REQUIRED ACTION: Retype, word for word, each line between the lines holding "Viewport: 729px width, 410px" and "Click the gray", inclusive, and leave the rest of the data alone.

RECORDS FOR PROCESSING:
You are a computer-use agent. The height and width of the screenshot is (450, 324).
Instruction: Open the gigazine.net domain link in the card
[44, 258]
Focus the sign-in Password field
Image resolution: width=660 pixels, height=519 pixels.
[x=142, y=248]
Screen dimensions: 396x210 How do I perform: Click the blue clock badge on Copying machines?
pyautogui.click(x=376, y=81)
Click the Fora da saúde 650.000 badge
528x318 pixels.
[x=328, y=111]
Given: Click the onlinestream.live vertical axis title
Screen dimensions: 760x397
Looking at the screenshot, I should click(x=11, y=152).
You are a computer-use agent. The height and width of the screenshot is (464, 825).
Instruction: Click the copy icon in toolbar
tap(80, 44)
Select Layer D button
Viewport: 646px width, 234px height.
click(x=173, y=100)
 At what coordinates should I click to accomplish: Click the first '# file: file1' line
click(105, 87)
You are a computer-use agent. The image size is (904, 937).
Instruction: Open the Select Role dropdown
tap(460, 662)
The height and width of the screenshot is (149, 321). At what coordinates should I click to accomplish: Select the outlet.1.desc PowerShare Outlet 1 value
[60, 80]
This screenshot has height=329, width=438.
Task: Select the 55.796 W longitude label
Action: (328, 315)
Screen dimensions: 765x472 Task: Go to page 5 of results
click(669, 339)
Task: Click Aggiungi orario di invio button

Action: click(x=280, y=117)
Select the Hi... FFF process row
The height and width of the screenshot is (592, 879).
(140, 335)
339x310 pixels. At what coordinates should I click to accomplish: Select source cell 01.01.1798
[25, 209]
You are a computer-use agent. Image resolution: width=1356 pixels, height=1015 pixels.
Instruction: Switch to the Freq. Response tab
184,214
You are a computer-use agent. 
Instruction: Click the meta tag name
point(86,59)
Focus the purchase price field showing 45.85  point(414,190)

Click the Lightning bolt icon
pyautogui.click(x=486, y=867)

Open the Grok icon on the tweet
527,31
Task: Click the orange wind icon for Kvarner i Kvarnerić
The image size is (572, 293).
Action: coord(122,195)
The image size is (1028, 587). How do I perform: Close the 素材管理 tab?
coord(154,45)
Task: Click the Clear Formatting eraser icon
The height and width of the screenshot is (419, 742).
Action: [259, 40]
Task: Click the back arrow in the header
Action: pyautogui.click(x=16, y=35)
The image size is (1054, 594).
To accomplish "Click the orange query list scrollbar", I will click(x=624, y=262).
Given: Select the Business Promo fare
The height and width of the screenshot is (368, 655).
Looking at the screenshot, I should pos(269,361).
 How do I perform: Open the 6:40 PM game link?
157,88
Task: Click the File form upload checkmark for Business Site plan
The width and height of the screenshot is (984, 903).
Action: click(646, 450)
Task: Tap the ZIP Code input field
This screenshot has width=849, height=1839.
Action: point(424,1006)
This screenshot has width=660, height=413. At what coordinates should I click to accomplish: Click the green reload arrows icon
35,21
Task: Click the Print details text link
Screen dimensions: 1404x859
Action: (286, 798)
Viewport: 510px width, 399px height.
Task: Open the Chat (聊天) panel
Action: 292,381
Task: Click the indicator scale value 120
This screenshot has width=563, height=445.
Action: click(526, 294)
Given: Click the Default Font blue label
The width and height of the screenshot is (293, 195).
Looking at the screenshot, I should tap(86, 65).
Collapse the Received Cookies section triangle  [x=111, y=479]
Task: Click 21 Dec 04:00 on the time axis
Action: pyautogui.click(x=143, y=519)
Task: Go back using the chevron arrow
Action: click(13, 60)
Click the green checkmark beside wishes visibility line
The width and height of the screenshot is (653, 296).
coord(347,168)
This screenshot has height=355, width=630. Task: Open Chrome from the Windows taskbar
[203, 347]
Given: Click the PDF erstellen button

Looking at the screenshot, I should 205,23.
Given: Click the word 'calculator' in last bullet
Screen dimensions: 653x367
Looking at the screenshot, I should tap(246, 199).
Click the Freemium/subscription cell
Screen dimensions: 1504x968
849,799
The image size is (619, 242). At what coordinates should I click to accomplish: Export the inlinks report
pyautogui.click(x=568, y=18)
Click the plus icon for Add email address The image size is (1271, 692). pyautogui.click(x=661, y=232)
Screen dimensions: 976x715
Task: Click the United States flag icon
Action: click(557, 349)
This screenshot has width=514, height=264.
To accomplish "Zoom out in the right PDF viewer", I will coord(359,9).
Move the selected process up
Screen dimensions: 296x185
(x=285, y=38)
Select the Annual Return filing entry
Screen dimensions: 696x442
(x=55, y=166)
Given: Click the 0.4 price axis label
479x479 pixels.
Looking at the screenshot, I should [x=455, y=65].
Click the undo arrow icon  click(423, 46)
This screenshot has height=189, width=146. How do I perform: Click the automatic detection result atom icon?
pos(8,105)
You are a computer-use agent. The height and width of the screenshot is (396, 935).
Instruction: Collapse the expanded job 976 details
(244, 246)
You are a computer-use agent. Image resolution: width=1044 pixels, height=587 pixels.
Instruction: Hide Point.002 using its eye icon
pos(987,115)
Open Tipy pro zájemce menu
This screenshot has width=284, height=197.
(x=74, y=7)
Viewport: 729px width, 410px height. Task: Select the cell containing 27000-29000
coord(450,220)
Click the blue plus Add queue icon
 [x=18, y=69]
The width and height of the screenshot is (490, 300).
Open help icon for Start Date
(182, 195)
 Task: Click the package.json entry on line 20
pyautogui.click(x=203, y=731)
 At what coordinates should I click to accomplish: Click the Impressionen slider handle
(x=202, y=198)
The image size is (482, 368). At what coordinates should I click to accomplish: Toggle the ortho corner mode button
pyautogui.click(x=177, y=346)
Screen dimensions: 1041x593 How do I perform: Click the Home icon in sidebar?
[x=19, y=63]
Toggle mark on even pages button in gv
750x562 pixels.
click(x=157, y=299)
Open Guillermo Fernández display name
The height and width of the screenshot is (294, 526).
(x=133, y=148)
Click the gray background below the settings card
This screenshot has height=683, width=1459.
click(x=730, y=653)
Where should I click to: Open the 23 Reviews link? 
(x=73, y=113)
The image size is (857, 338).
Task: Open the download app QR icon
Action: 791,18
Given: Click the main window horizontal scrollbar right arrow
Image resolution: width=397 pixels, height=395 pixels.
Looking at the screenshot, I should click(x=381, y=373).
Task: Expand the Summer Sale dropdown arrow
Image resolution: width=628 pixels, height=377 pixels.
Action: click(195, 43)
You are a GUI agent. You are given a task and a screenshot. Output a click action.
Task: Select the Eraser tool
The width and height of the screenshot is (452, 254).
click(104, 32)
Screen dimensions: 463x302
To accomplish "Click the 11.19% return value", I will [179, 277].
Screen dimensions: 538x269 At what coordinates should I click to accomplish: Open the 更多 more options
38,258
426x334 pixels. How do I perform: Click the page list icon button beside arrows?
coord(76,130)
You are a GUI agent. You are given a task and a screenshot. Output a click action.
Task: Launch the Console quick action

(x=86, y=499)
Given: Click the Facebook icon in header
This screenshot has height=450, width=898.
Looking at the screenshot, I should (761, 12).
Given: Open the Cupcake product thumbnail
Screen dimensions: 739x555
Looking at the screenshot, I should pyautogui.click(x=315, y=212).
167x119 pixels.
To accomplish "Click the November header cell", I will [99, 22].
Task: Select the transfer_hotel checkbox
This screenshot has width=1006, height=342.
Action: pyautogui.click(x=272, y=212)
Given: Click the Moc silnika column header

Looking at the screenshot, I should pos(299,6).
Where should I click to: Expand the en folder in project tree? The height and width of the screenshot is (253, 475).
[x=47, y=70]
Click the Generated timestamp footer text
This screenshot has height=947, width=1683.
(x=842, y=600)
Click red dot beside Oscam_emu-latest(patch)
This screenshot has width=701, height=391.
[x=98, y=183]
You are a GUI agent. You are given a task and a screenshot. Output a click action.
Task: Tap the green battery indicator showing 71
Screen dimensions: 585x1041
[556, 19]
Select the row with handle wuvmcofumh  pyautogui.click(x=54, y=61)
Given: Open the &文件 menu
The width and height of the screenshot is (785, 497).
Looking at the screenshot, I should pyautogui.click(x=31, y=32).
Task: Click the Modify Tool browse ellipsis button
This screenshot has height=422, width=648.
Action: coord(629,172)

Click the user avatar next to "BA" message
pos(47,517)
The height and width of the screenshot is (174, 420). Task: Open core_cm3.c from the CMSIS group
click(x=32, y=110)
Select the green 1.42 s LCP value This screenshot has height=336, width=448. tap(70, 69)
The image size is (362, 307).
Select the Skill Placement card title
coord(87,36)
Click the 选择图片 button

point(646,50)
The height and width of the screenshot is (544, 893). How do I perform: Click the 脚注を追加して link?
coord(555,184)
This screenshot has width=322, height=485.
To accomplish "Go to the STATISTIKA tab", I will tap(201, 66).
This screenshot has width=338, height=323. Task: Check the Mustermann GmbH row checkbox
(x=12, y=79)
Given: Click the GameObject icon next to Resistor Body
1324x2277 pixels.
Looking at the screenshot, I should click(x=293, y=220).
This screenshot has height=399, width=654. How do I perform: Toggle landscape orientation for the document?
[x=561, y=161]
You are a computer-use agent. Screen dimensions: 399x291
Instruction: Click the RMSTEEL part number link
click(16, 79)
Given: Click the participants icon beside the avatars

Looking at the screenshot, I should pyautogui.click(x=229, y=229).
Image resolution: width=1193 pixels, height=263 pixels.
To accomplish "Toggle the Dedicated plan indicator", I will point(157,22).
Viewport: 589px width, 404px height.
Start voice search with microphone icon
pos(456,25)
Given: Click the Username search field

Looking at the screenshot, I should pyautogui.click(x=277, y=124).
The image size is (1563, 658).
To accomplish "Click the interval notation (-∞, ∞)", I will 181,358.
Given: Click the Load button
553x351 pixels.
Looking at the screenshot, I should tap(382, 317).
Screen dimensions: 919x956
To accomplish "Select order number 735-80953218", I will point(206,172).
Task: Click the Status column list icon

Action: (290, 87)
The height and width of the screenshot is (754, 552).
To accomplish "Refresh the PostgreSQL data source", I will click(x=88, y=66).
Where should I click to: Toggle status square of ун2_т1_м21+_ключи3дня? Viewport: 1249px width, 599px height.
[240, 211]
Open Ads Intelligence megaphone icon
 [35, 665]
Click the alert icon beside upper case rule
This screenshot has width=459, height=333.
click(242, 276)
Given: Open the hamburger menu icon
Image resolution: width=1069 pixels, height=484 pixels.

RESULT:
Viewport: 729px width, 410px height. Task: Select the cell containing 27000-29000
coord(450,220)
Click the blue plus Add queue icon
 [x=18, y=69]
The width and height of the screenshot is (490, 300).
Open help icon for Start Date
(182, 195)
 Task: Click the package.json entry on line 20
pyautogui.click(x=203, y=731)
 At what coordinates should I click to accomplish: Click the Impressionen slider handle
(x=202, y=198)
The image size is (482, 368). At what coordinates should I click to accomplish: Toggle the ortho corner mode button
pyautogui.click(x=177, y=346)
Screen dimensions: 1041x593 How do I perform: Click the Home icon in sidebar?
[x=19, y=63]
Toggle mark on even pages button in gv
750x562 pixels.
click(x=157, y=299)
Open Guillermo Fernández display name
The height and width of the screenshot is (294, 526).
(x=133, y=148)
Click the gray background below the settings card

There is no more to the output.